The odd symbol turned out to be some weird encoded period that didn’t work (so it showed up as a square box with some letters/numbers in it).


(Shanehmi) #3

dear i have some issue when i using my mozilla, some time different sites not working properly, like facebook and other social sites, even when i try to open other different sites like Techriation mozilla could not open these sites in first attempt. kindly tel me the solution?
should i re-install my mozilla or not???


#4

Hello Dear,

This forum is particularly for DeepSpeech, a Mozilla-made deep neural network for speech recognition.

However, reinstalling Firefox should be simple enough. Perhaps you could also explain what was wrong with the sites, your computer’s OS, and how you are installing Firefox?


(Phanthanhlong7695) #5

what should i do to create trie -.-
help me


(P Holetzky) #6

This tutorial has a section that describes the TRIE creation. What part are you stuck at?

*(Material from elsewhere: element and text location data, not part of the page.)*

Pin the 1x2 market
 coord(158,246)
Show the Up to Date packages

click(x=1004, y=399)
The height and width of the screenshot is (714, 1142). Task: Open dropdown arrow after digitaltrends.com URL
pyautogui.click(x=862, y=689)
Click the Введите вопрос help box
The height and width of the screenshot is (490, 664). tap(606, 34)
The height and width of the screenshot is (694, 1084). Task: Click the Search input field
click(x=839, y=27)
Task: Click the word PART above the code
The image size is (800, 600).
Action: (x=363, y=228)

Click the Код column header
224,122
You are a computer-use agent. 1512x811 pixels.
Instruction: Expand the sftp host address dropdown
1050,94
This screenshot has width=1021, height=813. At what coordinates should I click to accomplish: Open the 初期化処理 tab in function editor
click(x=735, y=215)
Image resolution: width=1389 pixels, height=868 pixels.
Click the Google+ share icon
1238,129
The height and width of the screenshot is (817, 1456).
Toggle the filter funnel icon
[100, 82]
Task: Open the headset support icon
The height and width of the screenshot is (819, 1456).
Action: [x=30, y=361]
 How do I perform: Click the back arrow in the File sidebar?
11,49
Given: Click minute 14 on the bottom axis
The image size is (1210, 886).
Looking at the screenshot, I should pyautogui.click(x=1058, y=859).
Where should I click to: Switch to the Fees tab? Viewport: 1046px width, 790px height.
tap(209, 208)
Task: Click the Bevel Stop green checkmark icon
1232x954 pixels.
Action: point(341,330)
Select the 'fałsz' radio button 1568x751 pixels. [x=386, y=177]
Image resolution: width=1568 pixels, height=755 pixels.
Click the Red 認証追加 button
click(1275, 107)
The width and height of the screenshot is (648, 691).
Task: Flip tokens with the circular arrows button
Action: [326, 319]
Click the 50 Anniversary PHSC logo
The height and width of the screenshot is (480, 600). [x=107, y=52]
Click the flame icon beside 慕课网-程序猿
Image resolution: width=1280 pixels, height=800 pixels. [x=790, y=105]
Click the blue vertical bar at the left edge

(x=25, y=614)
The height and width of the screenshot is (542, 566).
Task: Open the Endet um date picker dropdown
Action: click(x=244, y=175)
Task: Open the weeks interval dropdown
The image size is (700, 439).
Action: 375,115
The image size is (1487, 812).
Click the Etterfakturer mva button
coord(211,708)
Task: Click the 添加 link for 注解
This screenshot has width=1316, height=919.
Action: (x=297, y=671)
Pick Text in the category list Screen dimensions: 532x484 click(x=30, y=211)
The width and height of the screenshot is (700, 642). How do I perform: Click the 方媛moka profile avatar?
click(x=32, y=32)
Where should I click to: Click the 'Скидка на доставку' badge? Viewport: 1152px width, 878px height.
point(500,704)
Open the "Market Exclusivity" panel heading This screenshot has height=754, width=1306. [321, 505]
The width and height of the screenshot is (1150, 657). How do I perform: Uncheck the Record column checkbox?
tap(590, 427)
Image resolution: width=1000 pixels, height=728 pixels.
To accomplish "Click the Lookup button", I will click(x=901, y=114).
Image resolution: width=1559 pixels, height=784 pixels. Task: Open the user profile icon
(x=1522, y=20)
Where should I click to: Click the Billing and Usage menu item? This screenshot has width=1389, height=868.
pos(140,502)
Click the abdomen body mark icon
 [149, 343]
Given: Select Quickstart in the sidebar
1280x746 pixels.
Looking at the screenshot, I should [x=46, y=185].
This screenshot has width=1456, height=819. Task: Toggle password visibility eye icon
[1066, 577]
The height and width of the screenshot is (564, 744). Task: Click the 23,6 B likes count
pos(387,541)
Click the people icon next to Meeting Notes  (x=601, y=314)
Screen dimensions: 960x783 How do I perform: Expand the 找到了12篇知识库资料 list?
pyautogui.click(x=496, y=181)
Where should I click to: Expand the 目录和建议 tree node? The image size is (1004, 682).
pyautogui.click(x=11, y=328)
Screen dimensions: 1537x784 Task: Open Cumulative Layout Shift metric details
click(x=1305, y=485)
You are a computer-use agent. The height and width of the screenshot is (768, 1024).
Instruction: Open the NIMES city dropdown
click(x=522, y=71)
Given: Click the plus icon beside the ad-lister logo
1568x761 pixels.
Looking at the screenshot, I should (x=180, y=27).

Short version: you use the generate_trie for trie generation in the native_client folder of the DeepSpeech project, using alphabet.txt, lm.binary, vocabulary.txt as input.

You can download Mozillas Model to get an alphabet.txt file for reference.
lm.binary is built with Kenlm tools.
Vocabulary.txt is a file with your wave file transcripts.

(According to my understanding)


(Phanthanhlong7695) #7

i know. but wen i run :
./generate_trie data/alphabet.txt data/lm.binary data/vocabulary.txt data/trie

=> error:

Invalid label K

Aborted (core dumped)


help me

#8

Hello,

I believe your problem is the capital letter “K”. The DeepSpeech data only recognizes the lowercase letters ( a to z ) , an apostrophe ( ’ ), and spaces ( ). Thus, you need to remove the capital K from your vocabulary.txt file. There are likely other problems as well, so make sure nothing in your vocabulary.txt file is not a-z, ', or a space.

I actually used the
Invalid label: <thing>
error report to help me figure out which unaccepted symbols were in my vocabulary.txt. From there, I went into a scripting language and changed all of the unaccepted symbols to acceptable symbols (changed K to k, change + to plus, etc).


(Phanthanhlong7695) #9

Thank for your help . :smiley:

Vào 27 Th1, 2018 12:07 PM, “DJ-Hay” discourse@mozilla-community.org đã viết:


(Phanthanhlong7695) #10

can i use that for Vietnamese ?
it still error.
Invalid label

Aborted (core dumped)


#11

Hello,
So whenever it says

Invalid label <blank>

it means there is still some non a-z, ', or space symbol in your transcript. You indicate Vietnamese, so I’m assuming that the code is trying to tell you the Vietnamese symbol is invalid, but the computer isn’t easily able to display that Vietnamese symbol using the standard print function.


(P Holetzky) #12

I found a cleanup script somewhere in the DeepSpeech issues section and modified a little for german alphabet. It basically goes through every line/word/character, converts it to lower case and removes lines that contain invalid characters. Maybe this helps you aswell, if you modify it for your needs?

just copy the characters from your alphabet.txt into the labels string and change the infile path to your vocabulary.txt

# -*- coding: utf-8 -*-

infile = "./vocabulary.txt"
outfile = "./vocabulary_cleaned.txt"

labels = u"abcdefghijklmnopqrstuvwxyz-äöüß"

with open(infile, "r") as fi:
    with open(outfile, "w") as fo:
        for line in fi:
            line_flag = True
            line_str = ""
            wdlist = line.strip().split()
            for wd in wdlist:
                wd = wd.decode('utf-8')
                WD = wd.lower()
                word_flag = True
                for c in WD:
                    if not c in labels:
                        print(wd, WD)
                        word_flag = False
                        line_flag = False
                        continue
                if word_flag:
                    line_str += (WD + " ")
            if line_flag:
                fo.write(line_str.encode('utf-8') + "\n")

(Jageshmaharjan) #13

You dont have label “K” in your alphabets.txt file